Published March 22,2018

Trump is guilty even if proved innocent
It's inane, it's egregious and it's another spurious step in justifying the impeachment of President Donald Trump, all this talk about how he forced the firing of former FBI Deputy Director Andrew McCabe. But wait. I see a cure. Those who come to such conclusions should take a beginners' course in comprehending public events.

In the classroom, if they would stay quiet, a teacher could say they should put facts before venomous prejudices, and here they are:

The Justice Department's independent inspector general looked into possible missteps by McCabe when the FBI was inquiring into Hillary Clinton's emails and family foundation. He then sent a report to the FBI's Office of Professional Responsibility, a group made up of career officials whose job is to maintain FBI integrity through discipline if necessary.

After studying the evidence, the office said McCabe authorized illicit leaks to a reporter and also, under oath, was not candid with investigators. The office urged Attorney General Jeff Sessions to fire him and he did his duty. The teacher could note that it was then that the students had screeched about America tumbling down because Donald the Hideous had struck again. To see if they were at last catching on, a test could be administered with the following questions.

Was the inspector general – appointed by President Barack Obama – acting on his own or in accordance with Trump tweets? Is he a liar and a fraud? Did the Office of Professional Responsibility become irresponsible, failing to study the report or make an honest, informed judgment? Do these officials themselves lack integrity? Would Sessions have been doing his job if he had ignored the report?

The answers to all of this should be obvious to anyone with a reasonably balanced mind — even though it is also obvious that Trump is an uncouth Twitter fanatic. He has gone after McCabe incessantly and happily did it again after the firing, also slamming former FBI Director James Comey. He shouldn't have, but maybe McCabe should not have then defended himself the way he did.

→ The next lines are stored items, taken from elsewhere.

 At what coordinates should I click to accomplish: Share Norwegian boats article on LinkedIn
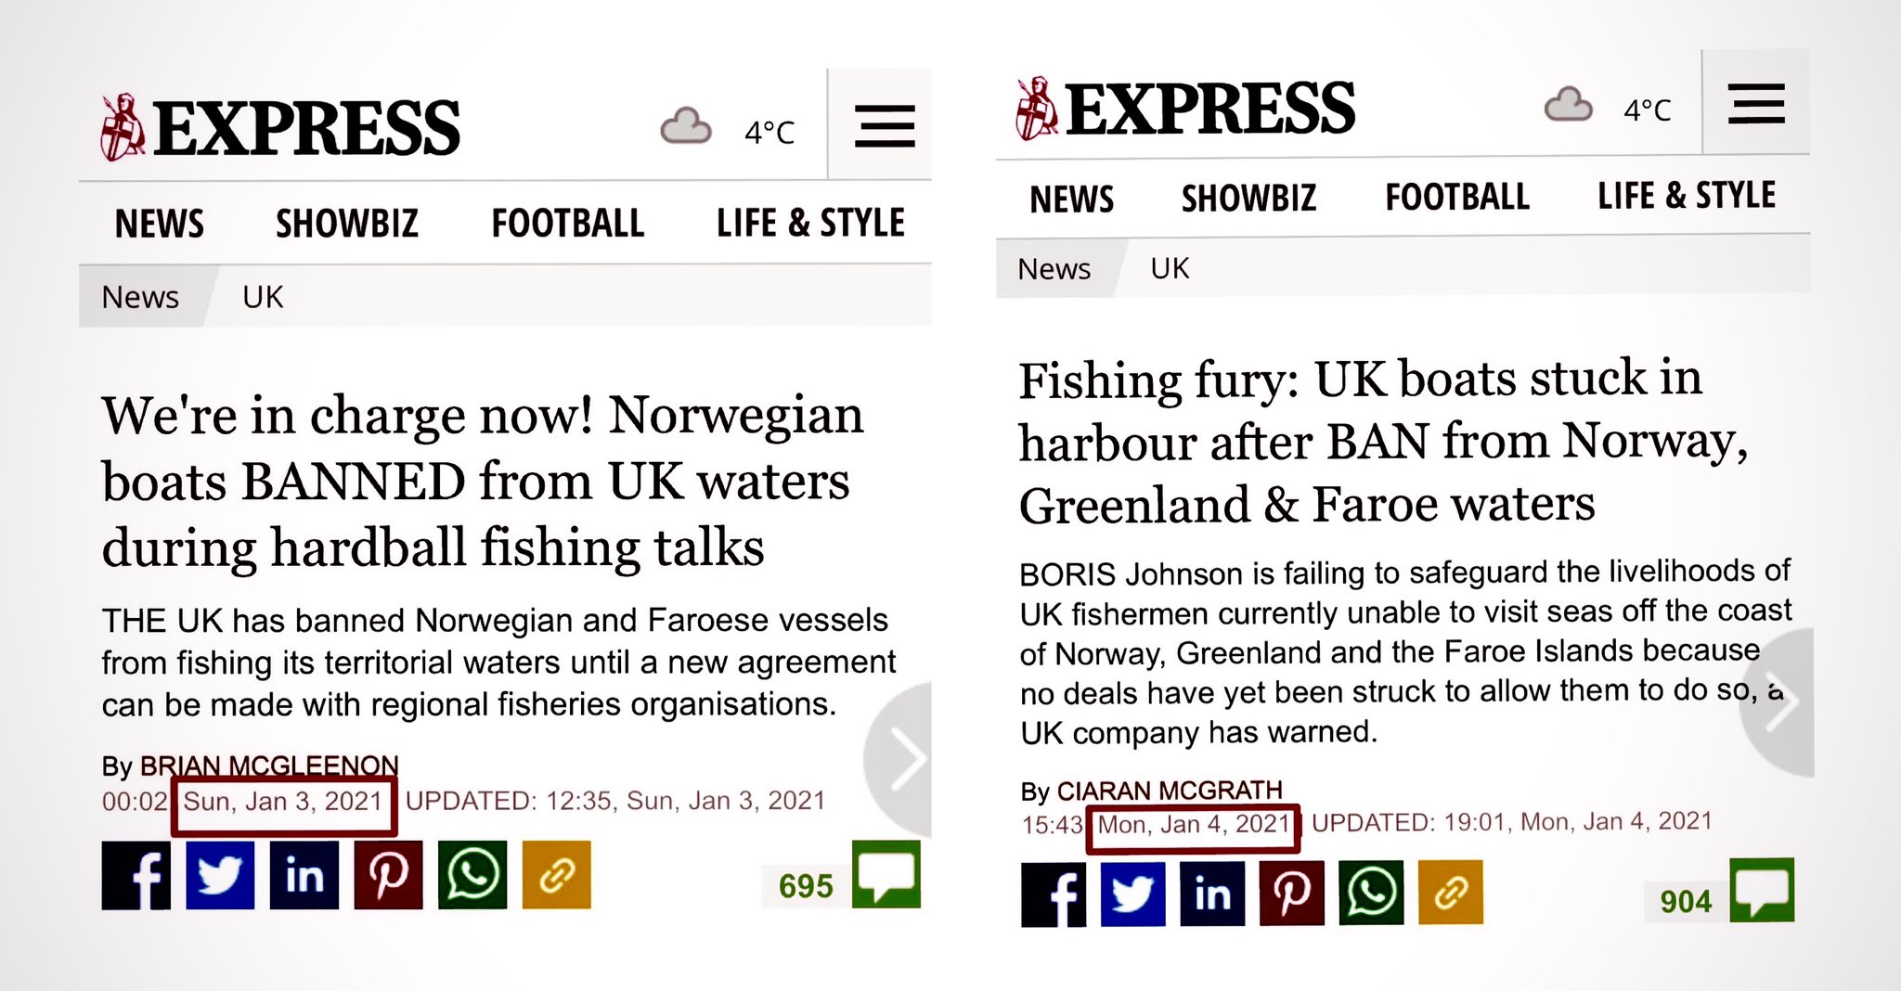pyautogui.click(x=304, y=875)
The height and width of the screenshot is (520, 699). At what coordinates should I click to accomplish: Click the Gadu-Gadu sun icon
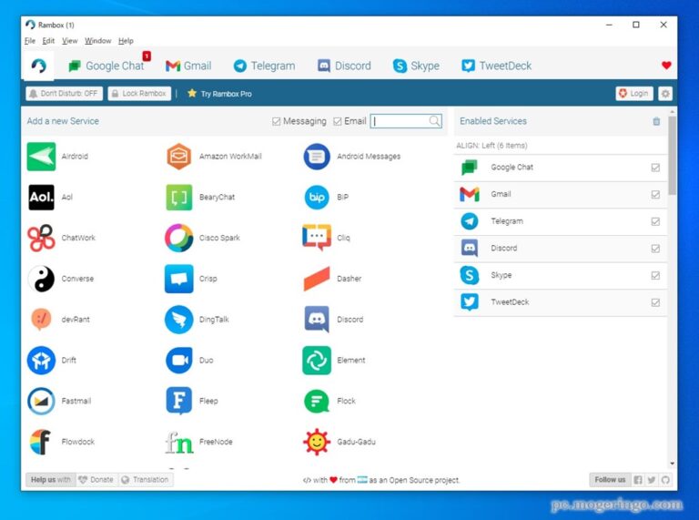tap(317, 442)
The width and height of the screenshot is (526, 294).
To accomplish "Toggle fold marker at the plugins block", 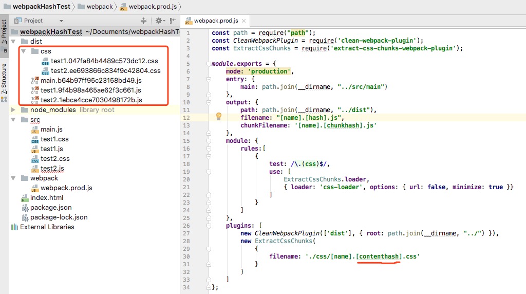I will point(209,225).
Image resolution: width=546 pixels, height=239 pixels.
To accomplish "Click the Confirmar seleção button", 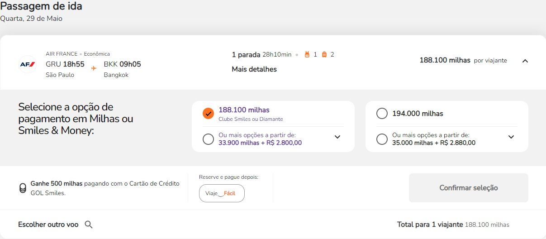I will click(469, 188).
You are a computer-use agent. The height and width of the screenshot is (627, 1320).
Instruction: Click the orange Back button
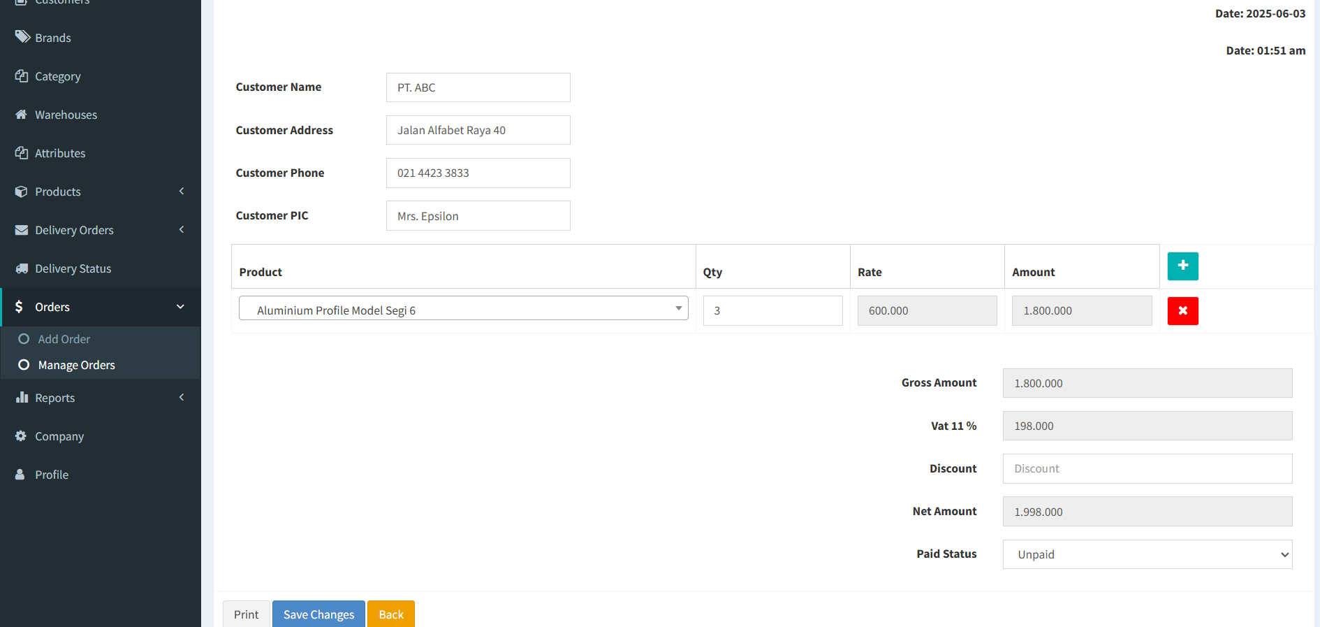click(391, 614)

McCabe argued that there was nothing wrong with his overseeing FBI discussions with the press and that Comey, then his boss, knew about it. The thing is, Comey once told interrogators at a congressional hearing that he never authorized anything like that and this could make it look like he was perjuring himself. Comey may already be in trouble because of leaking what could have been classified information concerning discussions with Trump and also the way in which he intervened in the Clinton email scandal.

McCabe, meanwhile, is said to have had a conflict of interest thanks to his wife being a politician who got donations from a Clinton ally. There are now news accounts saying he may have strangely postponed letting Comey know about the FBI looking into Clinton emails found on the laptop of Anthony Weiner, the husband of Clinton's top aide, Huma Abedin.

We also know that the Clinton campaign paid for a former British spy to get unverified dirt on Trump from Russian contacts and that it was used by the FBI in helping to get legal permission to spy on someone who had been a Trump campaign assistant.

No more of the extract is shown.